*** Dataset extract ***

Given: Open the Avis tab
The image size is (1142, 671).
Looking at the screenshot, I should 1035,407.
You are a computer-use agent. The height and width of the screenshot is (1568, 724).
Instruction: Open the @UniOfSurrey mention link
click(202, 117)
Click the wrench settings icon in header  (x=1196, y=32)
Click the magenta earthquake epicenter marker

*** End of Dataset extract ***
*** Dataset extract ***

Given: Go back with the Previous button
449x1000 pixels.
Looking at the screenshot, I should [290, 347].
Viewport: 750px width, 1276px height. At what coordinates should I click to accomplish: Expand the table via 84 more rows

*** End of Dataset extract ***

● Exercise
The required answer is the exact run of lines above starting at the line with "449x1000 pixels." and ending at the line with "Viewport: 750px width, 1276px", with both ends present.

● Solution
449x1000 pixels.
Looking at the screenshot, I should [290, 347].
Viewport: 750px width, 1276px height. At what coordinates should I click to accomplish: Expand the table via 84 more rows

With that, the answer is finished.